*Instructions to follow*
The entries that follow must be given again exactly, with no pictures kept.
(Data section begins)
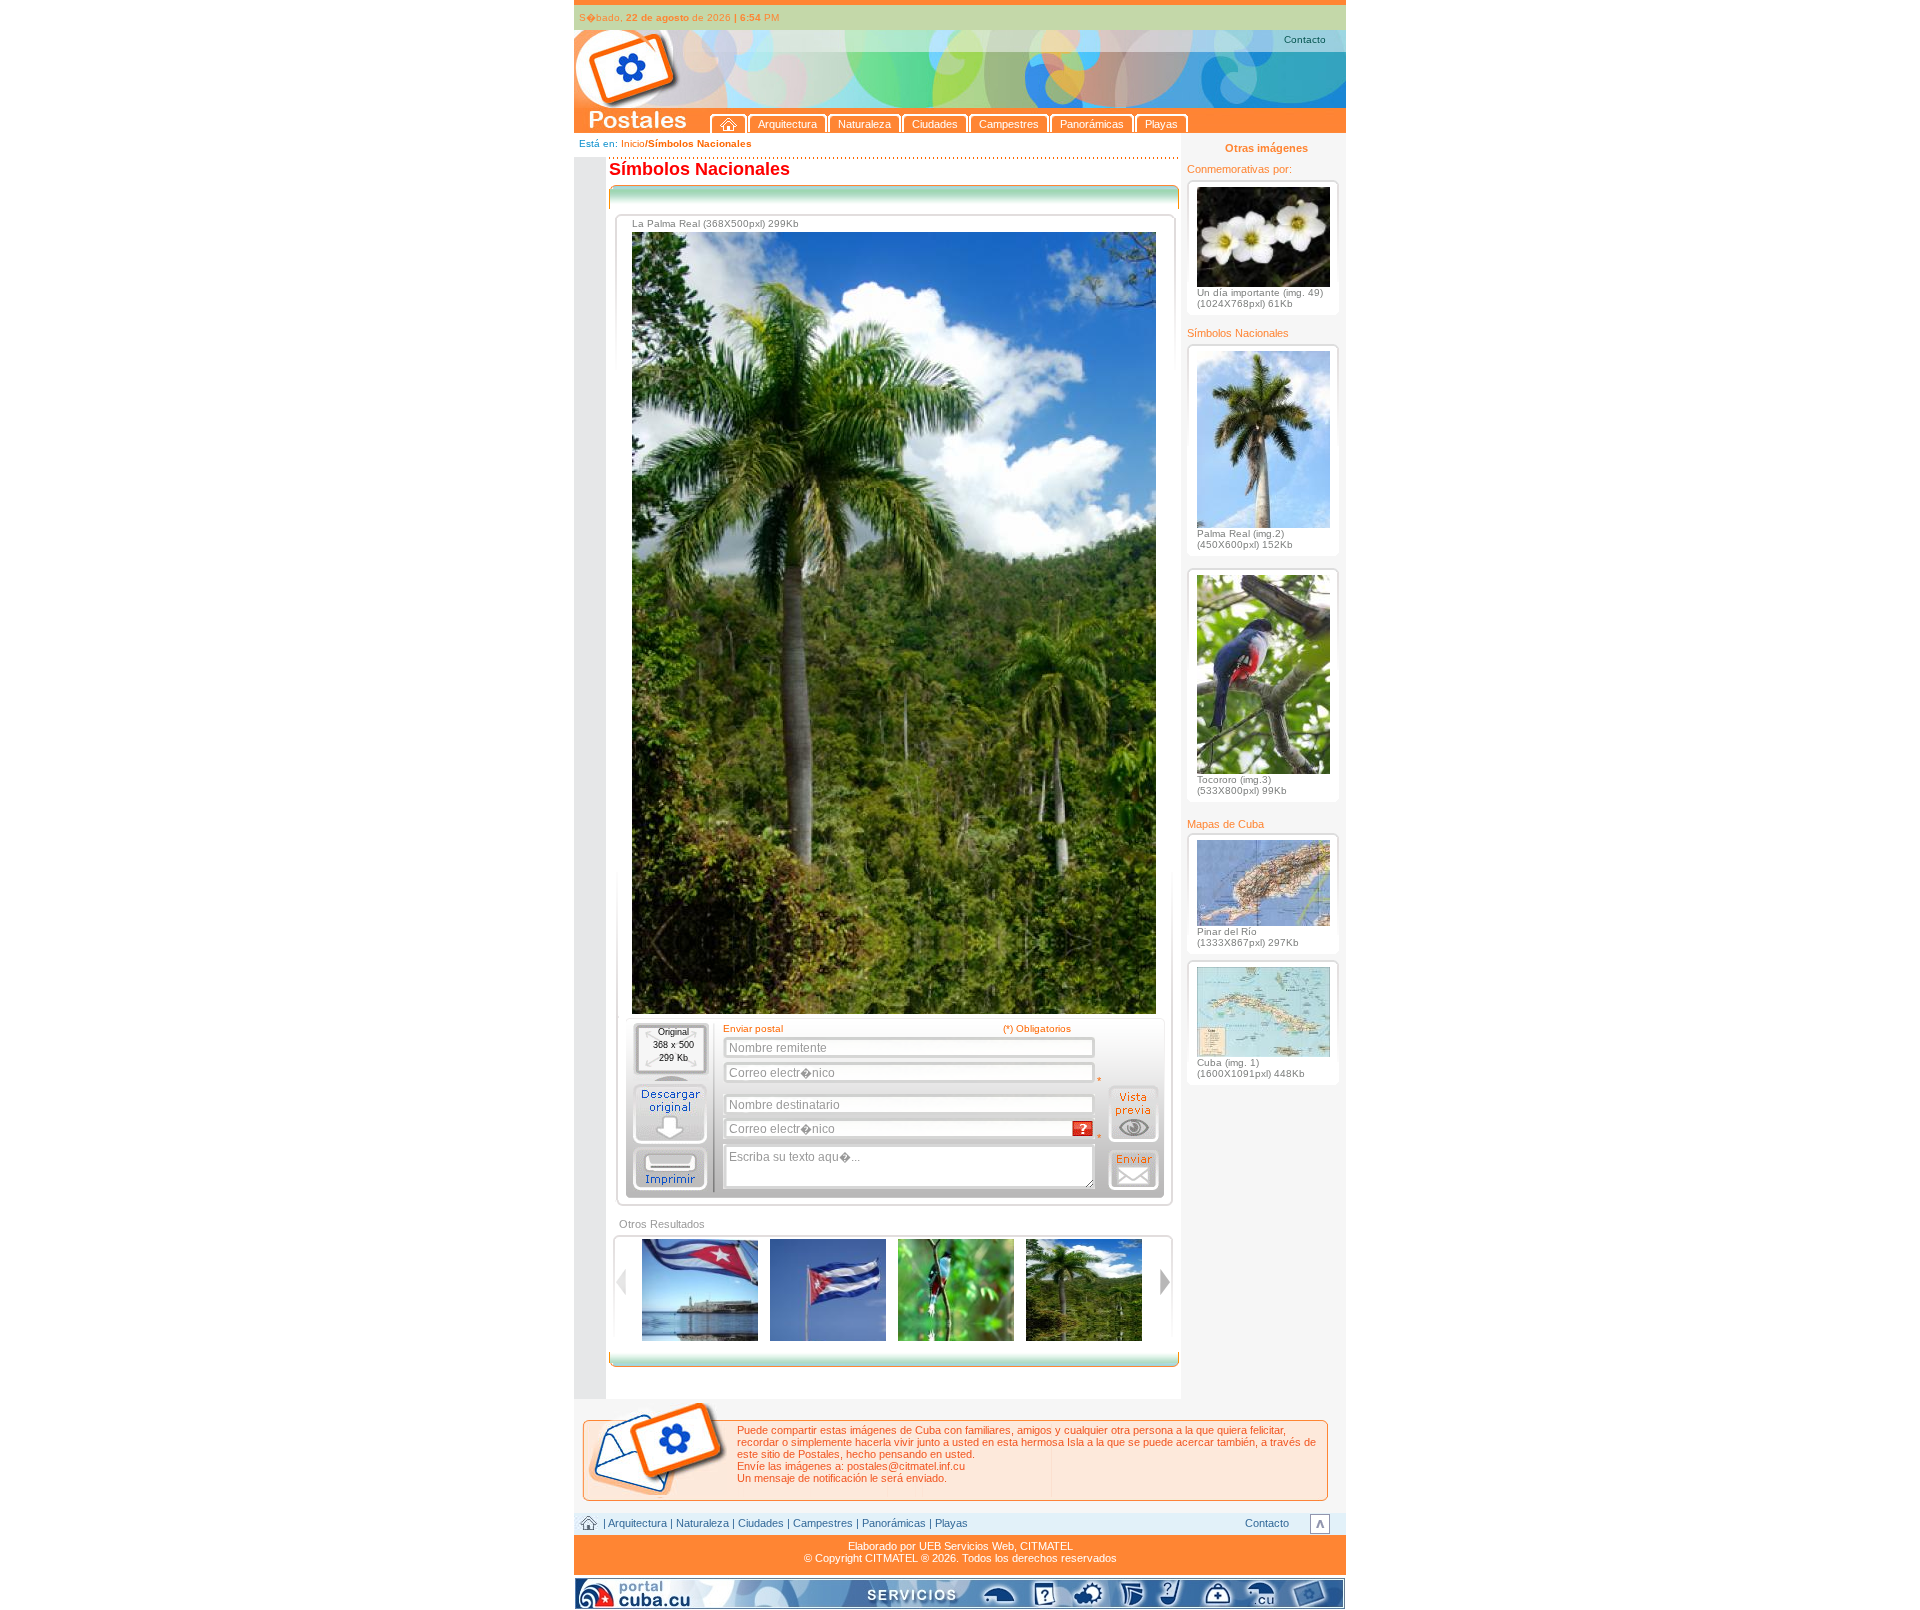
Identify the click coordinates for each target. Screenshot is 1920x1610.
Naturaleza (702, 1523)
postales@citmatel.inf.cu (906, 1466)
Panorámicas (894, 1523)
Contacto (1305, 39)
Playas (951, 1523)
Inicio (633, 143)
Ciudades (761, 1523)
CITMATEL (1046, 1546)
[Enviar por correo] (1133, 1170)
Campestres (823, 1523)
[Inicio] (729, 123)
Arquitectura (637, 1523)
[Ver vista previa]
(Data section ends)
*Reply to the exercise*
Identify the click coordinates for each target. Screenshot is 1920x1610.
Naturaleza (702, 1523)
postales@citmatel.inf.cu (906, 1466)
Panorámicas (894, 1523)
Contacto (1305, 39)
Playas (951, 1523)
Inicio (633, 143)
Ciudades (761, 1523)
CITMATEL (1046, 1546)
[Enviar por correo] (1133, 1170)
Campestres (823, 1523)
[Inicio] (729, 123)
Arquitectura (637, 1523)
[Ver vista previa]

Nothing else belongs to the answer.